William Henry Almas v. Upper Thames River Conservation Authority

This reasoned decision has been issued by the Ontario Mining and Lands Commissioner under the Conservation Authorities Act for William Henry Almas.

The Mining and Lands Commissioner

In the matter of the Conservation Authorities Act

G.H. Ferguson, Q.C.
Mining and Lands Commissioner

Friday, the 14th day of July, 1989.

And in the matter of

An appeal against the refusal to issue permission to place fill on Lot 12 in Concession I, S.T.R., and the South half of Lot 3, Plan 158 in the Township of North Dorchester in the County of Middlesex.

Between:

William Henry Almas
Appellant

and

Upper Thames River Conservation Authority
Respondent

B.R. Card, for the appellant.
S.R. MacKay, for the respondent.

The appellant appealed to the Minister of Natural Resources from the refusal of the respondent to grant permission to place fill on part of Lot 12 in Concession I, S.T.R., being the South half of Lot 3, Plan 158, in the Township of North Dorchester in the County of Middlesex. Under Ontario Regulation 364/82 the power and duty of hearing and determining such appeals were assigned to the Mining and Lands Commissioner. The appeal was heard in London on May 4, 1989.

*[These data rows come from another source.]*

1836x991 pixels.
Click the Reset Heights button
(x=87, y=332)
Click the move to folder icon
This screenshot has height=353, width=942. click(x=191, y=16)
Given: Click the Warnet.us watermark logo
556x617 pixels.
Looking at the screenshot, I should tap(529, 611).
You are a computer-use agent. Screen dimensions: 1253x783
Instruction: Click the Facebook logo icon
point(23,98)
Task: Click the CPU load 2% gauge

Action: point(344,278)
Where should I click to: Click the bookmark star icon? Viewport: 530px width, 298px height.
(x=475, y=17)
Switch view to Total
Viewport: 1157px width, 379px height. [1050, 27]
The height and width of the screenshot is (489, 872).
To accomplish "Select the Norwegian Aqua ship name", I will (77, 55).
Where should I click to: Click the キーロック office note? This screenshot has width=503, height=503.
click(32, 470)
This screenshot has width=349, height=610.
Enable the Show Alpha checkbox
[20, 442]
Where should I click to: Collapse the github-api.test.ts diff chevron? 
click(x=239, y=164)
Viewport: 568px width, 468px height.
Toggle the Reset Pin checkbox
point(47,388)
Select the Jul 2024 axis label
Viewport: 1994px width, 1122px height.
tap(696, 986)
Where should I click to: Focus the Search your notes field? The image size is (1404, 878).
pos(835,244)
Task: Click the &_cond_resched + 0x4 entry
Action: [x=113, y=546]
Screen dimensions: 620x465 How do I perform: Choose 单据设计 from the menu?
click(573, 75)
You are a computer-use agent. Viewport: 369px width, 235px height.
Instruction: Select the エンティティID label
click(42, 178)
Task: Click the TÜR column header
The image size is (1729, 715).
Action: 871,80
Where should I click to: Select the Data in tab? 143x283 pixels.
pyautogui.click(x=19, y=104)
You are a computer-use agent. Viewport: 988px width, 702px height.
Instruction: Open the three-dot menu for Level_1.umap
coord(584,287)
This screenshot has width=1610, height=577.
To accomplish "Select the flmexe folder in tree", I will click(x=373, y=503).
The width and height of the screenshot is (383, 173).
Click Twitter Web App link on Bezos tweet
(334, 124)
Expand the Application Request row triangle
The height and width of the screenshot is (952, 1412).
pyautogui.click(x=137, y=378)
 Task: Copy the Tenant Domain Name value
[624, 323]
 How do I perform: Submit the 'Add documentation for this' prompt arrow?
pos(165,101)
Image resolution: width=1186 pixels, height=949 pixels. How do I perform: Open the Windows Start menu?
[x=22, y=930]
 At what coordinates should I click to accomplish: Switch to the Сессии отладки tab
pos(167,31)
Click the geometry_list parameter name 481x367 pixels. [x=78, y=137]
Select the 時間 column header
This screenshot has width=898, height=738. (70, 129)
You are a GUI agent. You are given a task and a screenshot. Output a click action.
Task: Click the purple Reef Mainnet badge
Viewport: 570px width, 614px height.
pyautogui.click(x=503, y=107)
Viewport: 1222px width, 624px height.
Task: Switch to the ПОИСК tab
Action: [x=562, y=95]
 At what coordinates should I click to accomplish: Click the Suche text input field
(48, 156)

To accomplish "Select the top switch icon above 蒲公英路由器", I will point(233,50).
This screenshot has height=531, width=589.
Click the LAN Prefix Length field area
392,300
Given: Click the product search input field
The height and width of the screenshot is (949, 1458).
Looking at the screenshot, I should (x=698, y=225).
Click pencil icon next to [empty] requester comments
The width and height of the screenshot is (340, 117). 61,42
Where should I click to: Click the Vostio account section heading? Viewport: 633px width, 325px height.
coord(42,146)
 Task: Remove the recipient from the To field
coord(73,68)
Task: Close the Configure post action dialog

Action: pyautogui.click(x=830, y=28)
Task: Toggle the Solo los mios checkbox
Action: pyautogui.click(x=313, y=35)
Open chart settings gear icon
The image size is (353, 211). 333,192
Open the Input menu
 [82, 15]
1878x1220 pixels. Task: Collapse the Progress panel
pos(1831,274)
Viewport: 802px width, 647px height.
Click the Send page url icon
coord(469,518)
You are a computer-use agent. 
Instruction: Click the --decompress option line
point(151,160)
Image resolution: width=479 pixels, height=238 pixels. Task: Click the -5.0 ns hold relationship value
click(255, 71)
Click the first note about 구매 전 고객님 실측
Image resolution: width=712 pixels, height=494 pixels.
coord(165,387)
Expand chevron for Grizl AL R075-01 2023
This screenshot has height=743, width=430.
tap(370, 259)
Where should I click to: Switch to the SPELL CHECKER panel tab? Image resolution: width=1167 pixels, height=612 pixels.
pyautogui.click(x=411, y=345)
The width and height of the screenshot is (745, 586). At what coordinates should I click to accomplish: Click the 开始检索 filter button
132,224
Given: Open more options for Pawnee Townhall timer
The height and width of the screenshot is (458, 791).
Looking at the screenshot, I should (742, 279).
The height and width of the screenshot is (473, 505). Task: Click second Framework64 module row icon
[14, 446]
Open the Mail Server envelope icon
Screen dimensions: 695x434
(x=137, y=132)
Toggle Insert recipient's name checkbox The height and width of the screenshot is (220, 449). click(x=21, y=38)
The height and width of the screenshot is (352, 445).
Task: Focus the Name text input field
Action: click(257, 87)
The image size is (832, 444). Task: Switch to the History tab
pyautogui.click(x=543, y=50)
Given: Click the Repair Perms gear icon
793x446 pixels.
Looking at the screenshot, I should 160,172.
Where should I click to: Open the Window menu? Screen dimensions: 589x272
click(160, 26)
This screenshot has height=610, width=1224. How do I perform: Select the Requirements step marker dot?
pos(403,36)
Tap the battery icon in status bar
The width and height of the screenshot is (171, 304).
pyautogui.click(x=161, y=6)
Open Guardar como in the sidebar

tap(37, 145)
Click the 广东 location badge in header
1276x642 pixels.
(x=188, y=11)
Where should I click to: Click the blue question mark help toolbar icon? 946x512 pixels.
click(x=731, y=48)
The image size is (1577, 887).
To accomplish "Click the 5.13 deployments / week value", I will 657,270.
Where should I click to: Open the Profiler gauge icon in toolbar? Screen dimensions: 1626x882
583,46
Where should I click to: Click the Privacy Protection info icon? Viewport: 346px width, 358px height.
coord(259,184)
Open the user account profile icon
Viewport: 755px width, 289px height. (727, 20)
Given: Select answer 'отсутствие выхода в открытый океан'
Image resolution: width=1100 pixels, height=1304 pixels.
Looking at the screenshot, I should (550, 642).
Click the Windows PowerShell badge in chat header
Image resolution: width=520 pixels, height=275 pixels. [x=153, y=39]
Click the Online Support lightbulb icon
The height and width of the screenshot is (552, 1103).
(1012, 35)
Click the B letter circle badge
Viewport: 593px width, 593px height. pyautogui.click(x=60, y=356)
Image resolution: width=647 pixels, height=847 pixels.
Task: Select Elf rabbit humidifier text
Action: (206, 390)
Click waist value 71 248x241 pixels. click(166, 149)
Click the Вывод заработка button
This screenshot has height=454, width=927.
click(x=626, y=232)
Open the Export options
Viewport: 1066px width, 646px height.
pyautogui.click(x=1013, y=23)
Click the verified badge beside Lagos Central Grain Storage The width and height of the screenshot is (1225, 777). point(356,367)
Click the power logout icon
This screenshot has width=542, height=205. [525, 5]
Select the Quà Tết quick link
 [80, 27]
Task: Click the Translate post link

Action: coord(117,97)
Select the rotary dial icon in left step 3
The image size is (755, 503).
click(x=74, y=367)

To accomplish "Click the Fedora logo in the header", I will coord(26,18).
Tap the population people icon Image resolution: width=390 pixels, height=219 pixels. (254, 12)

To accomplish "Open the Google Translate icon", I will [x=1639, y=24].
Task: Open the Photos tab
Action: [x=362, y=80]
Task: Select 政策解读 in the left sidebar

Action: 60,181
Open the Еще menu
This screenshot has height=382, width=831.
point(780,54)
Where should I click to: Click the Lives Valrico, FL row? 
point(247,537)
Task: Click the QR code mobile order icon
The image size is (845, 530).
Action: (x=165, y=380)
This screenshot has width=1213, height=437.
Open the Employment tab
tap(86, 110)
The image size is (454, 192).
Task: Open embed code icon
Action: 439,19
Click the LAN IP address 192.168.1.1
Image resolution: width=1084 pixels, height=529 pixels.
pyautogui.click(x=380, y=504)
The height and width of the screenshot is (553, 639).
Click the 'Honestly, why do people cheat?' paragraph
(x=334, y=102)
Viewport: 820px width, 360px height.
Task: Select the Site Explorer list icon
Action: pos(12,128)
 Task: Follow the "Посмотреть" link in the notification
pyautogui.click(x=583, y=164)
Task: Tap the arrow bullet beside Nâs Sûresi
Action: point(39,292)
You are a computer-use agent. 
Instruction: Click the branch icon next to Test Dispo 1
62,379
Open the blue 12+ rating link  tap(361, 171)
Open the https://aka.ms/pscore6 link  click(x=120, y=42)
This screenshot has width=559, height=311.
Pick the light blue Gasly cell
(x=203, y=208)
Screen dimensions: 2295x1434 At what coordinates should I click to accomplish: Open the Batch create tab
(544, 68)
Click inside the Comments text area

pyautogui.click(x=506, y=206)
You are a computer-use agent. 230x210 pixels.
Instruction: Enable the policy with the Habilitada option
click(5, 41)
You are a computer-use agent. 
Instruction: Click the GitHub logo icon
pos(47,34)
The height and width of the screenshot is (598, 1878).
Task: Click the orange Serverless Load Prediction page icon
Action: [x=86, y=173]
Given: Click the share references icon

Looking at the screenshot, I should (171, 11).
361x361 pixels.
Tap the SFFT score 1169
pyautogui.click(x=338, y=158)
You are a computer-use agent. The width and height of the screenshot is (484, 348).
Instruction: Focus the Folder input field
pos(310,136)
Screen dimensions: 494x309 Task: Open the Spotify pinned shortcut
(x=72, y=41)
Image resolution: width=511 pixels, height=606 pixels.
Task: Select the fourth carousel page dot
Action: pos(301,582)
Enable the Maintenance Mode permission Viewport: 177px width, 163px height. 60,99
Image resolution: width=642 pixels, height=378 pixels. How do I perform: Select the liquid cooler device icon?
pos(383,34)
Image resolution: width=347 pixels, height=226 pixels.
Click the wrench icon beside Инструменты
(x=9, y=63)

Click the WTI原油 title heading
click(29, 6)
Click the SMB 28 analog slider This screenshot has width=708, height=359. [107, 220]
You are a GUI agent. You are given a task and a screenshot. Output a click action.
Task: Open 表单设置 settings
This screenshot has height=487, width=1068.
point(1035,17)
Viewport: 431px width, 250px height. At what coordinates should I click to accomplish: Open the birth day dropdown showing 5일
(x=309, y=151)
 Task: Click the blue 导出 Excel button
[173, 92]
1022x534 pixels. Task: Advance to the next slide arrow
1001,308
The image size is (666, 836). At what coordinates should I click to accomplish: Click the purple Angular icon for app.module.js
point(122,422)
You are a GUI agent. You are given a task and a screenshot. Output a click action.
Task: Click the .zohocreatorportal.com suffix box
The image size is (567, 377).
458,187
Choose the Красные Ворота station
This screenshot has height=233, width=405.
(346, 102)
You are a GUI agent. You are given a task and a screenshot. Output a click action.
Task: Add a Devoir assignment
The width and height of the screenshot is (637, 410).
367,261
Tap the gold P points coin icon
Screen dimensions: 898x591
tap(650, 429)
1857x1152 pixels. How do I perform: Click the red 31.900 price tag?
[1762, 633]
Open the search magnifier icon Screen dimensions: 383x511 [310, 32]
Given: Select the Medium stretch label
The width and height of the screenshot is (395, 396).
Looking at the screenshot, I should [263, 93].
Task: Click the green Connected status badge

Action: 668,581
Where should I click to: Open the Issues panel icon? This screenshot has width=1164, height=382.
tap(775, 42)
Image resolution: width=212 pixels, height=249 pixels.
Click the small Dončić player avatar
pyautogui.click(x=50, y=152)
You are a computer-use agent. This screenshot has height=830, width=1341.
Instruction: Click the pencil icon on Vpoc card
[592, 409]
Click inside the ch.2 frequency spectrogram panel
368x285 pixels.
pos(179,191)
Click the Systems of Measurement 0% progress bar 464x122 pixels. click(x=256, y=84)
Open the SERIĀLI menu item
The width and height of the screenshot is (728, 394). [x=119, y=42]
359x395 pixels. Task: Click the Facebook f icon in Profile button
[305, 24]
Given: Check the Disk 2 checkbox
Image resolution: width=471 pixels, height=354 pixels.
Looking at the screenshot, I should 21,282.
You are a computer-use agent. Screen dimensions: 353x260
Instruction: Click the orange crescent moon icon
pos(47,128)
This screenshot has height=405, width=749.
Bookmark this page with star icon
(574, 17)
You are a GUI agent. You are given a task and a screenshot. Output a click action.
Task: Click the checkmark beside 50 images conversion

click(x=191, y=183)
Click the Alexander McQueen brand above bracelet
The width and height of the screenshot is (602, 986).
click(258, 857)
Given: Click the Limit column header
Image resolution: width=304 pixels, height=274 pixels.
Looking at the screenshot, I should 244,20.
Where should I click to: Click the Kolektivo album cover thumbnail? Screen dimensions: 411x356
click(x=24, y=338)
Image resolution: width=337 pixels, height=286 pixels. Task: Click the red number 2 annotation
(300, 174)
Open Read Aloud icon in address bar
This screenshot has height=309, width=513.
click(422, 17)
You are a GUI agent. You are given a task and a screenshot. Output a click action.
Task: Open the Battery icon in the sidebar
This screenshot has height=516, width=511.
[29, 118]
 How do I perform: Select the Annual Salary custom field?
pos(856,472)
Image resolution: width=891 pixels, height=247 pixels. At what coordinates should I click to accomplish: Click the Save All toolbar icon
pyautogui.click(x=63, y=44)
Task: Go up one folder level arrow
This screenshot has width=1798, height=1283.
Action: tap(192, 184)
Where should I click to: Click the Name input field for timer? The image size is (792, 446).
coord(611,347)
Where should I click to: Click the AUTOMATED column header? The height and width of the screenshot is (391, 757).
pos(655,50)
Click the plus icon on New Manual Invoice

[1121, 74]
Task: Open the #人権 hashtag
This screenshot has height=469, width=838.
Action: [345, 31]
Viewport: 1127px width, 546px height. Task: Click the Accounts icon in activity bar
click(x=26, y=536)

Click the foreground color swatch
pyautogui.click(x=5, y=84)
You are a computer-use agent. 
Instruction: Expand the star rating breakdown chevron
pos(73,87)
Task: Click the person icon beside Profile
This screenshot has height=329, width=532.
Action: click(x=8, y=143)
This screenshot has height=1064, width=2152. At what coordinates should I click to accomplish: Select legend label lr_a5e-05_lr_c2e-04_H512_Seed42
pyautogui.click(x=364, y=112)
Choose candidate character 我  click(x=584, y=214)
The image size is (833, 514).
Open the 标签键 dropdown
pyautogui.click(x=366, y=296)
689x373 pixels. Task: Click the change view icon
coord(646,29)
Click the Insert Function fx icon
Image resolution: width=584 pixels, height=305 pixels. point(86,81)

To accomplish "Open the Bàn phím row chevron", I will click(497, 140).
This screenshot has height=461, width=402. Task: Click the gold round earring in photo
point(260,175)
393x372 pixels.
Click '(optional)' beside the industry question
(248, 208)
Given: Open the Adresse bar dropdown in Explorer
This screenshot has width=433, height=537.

The appellant purchased the South half of Lot 3, Plan 158 in 1973 for the purpose of building a retirement home. Before he was able to proceed with the construction of his retirement home the zoning by-law was amended and the zoning was changed to "Environmental Protection" with a very limited number of uses. Thereafter the appellant has built a small shed on the property and cleared part of the property for a garden. The only uses that he has of the property are gardening, the utilization of trees that have fallen for firewood, bird-watching, sunbathing and walks in the wintertime.

Shortly after the purchase of the property the appellant obtained an entrance permit from the Ministry of Transportation and Communications. In 1986 and 1987 he started to develop a driveway at the northerly side of his property. He adopted the approach of erecting signs inviting the placement of fill and a considerable amount of fill was dropped by contractors on the property. Included in such fill was asphalt material which the Ministry of the Environment required to be removed. During the same period officials of the respondent became aware of his activities and wrote a number of letters pointing out their concern that he was filling in part of the Dorchester Swamp.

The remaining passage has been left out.